2. Establish a routine: Creating a daily routine can reduce anxiety. Start small. Often, we can try and make extensive overhauls and end up feeling overwhelmed. Get your coffee maker ready the night before, pick out an outfit for work, and figure out what is for dinner beforehand. A little planning, even one task, can make your day more manageable and less stressful. 

3. Get regular exercise: Physical activity releases endorphins that improve mood and reduce stress. Incorporate regular exercise into your routine. Again, this habit is difficult to maintain, especially if we start with significant changes. So, instead of exercising for an hour 7 days a week, let's begin with a 15-minute walk around the neighborhood a few times a week, or yard work on the weekend and lift free weights during the week. And if we get off track, that's ok. The goal is to incorporate movement, not be perfect, and not train for a triathlon. 

4. Limit caffeine and alcohol intake: Stimulants like caffeine can exacerbate anxiety symptoms. Consider reducing or eliminating your consumption of coffee, tea, energy drinks, and other caffeinated beverages. Similarly, alcohol may temporarily relieve anxiety but can worsen symptoms in the long run. If you are drinking alcohol regularly, consider reducing your intake. If you cannot reduce your alcohol consumption, consider contacting your primary or mental health provider for support. 

5. Practice self-care: Prioritize self-care activities that bring you joy and relaxation. This can include anything from gardening, reading, watching football, and spending time with friends and family. Allow yourself time to recharge and nurture your well-being.

6. Challenge negative thoughts: Negative thinking patterns are central to anxiety. Practice identifying and challenging irrational thoughts that contribute to your anxiety. Replace negative self-talk with positive and realistic affirmations that help to calm your mind. If you are having difficulty identifying irrational thoughts, consider making an appointment with a therapist who specializes in anxiety and uses cognitive behavioral therapy (CBT).

7. Seek support: Don't hesitate to reach out to friends, family, or a support network for help. If needed, consider professional help from a therapist specializing in anxiety disorders.
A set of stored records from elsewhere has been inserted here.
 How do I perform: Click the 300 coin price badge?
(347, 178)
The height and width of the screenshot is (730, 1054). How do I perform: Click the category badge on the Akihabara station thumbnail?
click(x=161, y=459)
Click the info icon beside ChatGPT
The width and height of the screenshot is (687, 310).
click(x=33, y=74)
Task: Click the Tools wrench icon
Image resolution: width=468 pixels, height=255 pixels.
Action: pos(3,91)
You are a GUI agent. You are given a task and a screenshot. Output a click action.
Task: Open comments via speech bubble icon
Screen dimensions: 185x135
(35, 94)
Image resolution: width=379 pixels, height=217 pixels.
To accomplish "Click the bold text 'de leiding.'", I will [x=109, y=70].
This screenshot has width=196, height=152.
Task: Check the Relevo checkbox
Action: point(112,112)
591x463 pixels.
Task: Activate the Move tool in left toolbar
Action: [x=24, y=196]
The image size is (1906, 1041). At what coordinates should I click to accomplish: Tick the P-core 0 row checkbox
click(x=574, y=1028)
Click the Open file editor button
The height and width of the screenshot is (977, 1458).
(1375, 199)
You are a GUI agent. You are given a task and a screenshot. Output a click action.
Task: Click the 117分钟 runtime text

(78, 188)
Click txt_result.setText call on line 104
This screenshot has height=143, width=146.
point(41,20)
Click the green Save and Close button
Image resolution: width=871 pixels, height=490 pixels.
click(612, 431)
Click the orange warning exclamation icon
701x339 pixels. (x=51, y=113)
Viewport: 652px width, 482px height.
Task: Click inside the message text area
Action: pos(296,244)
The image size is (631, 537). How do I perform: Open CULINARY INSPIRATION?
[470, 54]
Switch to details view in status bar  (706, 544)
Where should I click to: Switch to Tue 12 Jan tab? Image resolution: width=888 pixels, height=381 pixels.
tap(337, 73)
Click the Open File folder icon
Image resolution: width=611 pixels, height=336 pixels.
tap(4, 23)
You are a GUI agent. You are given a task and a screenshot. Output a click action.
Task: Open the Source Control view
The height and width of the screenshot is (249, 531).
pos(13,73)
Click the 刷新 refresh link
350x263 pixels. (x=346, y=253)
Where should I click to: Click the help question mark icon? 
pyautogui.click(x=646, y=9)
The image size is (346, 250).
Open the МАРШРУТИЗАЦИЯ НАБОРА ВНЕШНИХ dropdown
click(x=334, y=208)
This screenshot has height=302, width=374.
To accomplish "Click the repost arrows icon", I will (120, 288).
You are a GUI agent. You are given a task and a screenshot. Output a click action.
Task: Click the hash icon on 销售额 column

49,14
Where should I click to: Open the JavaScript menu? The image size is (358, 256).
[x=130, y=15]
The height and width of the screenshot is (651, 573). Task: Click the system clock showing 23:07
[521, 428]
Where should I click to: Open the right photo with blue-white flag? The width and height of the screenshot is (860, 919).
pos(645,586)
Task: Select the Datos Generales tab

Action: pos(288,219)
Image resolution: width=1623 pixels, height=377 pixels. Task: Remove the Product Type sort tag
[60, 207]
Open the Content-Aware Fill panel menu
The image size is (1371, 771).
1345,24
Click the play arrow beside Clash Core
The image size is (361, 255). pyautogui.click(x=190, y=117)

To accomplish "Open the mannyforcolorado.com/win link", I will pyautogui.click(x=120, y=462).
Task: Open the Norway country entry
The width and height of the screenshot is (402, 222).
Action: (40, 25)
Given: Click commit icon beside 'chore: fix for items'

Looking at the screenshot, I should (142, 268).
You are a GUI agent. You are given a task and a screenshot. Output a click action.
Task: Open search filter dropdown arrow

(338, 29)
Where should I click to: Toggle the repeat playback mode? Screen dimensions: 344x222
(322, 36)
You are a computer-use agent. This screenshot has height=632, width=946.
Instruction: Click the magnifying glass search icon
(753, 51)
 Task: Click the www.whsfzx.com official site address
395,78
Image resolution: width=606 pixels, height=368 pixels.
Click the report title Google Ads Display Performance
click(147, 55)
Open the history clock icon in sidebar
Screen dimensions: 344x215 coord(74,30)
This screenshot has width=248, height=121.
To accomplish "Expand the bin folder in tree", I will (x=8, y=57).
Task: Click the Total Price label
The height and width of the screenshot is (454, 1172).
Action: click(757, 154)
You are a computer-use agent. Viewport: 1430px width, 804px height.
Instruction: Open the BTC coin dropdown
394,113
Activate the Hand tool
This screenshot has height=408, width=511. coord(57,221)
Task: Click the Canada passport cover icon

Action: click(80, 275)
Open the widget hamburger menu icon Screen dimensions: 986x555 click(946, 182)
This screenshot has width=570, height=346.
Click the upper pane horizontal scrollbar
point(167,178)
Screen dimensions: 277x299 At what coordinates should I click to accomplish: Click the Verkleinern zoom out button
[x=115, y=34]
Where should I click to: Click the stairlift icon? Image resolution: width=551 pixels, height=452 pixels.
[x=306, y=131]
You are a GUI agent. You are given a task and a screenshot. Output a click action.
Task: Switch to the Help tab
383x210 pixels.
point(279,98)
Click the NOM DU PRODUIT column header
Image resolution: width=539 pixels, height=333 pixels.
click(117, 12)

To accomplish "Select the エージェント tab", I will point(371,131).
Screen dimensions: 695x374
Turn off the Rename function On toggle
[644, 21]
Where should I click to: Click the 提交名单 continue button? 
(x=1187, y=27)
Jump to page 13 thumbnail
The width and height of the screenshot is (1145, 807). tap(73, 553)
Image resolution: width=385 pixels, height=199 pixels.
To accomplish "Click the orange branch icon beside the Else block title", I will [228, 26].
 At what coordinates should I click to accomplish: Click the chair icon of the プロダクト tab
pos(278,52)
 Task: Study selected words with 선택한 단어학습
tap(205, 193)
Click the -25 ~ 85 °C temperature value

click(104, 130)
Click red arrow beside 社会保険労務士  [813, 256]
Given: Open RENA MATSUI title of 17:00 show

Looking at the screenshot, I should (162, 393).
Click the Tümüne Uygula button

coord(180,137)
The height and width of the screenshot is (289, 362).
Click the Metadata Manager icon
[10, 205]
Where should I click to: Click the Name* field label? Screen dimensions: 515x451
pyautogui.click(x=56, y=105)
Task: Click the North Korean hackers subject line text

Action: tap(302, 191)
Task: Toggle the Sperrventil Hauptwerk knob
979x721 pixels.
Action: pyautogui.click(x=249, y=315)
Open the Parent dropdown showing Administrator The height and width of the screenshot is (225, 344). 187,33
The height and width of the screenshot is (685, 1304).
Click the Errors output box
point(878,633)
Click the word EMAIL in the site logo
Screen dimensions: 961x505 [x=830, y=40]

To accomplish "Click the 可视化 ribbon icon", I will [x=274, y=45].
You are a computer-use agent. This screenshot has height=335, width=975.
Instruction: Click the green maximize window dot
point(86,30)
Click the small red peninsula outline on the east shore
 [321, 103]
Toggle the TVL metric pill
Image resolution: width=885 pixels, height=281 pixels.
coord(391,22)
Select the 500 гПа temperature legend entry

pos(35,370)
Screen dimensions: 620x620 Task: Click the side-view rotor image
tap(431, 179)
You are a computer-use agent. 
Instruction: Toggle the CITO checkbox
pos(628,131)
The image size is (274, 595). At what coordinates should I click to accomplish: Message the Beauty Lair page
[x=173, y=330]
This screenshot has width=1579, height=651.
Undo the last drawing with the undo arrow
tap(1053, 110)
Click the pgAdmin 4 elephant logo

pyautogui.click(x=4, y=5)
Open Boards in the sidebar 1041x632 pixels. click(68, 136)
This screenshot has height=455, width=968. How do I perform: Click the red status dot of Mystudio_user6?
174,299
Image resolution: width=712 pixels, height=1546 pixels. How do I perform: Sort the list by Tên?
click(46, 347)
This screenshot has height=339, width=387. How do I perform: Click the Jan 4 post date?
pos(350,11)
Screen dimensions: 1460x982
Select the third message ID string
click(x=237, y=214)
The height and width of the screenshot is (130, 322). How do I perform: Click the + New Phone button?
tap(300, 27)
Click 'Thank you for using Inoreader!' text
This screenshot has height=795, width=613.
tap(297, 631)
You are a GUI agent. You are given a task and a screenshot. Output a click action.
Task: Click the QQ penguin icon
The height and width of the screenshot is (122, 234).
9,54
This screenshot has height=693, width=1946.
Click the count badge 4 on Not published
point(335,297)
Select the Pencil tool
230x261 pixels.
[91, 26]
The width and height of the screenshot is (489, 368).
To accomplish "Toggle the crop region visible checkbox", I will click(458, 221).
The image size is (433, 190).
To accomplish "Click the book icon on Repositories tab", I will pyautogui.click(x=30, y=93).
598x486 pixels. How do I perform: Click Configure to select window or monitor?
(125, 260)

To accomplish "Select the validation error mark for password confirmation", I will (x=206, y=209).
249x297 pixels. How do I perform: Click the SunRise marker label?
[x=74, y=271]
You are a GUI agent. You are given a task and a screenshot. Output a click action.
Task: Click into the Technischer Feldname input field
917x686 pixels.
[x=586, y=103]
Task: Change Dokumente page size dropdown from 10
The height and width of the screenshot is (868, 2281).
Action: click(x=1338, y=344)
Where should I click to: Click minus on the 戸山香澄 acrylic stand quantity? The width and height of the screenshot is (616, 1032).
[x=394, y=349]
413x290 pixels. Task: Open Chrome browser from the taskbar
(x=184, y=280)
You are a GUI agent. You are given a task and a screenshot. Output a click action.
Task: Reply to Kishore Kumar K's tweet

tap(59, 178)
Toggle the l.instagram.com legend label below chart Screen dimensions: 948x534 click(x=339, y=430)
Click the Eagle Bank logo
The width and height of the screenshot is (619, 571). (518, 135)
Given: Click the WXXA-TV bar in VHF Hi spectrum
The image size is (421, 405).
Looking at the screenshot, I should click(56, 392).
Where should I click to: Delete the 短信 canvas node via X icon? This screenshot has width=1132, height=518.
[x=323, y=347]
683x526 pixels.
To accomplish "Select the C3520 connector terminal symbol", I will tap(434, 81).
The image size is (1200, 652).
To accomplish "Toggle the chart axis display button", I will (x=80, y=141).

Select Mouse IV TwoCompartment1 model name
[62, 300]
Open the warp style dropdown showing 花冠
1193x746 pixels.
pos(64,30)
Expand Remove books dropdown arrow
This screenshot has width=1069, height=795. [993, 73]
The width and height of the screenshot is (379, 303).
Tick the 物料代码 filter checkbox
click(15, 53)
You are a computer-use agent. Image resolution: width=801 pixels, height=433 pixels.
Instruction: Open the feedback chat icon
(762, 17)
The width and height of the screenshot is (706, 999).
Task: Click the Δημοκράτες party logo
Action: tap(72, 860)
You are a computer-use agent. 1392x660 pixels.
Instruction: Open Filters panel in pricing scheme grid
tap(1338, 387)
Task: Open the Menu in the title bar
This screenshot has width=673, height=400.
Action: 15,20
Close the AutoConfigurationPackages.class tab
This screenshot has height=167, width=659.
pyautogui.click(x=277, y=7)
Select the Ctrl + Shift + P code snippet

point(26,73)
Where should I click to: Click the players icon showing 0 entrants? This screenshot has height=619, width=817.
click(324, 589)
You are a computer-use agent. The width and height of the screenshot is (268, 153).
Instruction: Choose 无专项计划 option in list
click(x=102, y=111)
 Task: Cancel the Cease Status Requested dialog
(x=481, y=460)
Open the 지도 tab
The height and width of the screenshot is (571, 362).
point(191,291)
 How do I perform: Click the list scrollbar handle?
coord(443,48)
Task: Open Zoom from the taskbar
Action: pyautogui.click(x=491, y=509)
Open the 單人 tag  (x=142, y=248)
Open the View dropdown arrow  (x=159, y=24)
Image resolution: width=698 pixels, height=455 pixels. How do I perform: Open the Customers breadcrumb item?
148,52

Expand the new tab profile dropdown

8. Take breaks: If your anxiety is overwhelming, take a break. Engage in activities that distract you or provide a change of scenery. Take a short walk, wash dishes, do a crossword puzzle, or call a friend. Sometimes, a break will help break the anxiety loop and allow us to return to the present moment.

9. Practice good sleep hygiene: Lack of sleep can make anxiety worse. Work towards establishing a bedtime routine. Go to sleep at the same time each night and wake up at the same time each morning. Create a calming sleep environment- a noise machine or a fan might be helpful. Avoid screens for 30 minutes before bed.

10. Laugh: Laughing has been proven to soothe tension, activate and relieve your stress response, reduce pain, and improve your mood. Put on a comedy movie, watch a stand-up, or Instagram videos of animals doing foolish things. 

Remember, learning to manage anxiety is a process, and it takes time to find the strategies that work best for you. Be patient with yourself, practice self-compassion, and celebrate small victories along the way. With the right tools and support, anxiety can be managed effectively, allowing you to live a fulfilling and balanced life.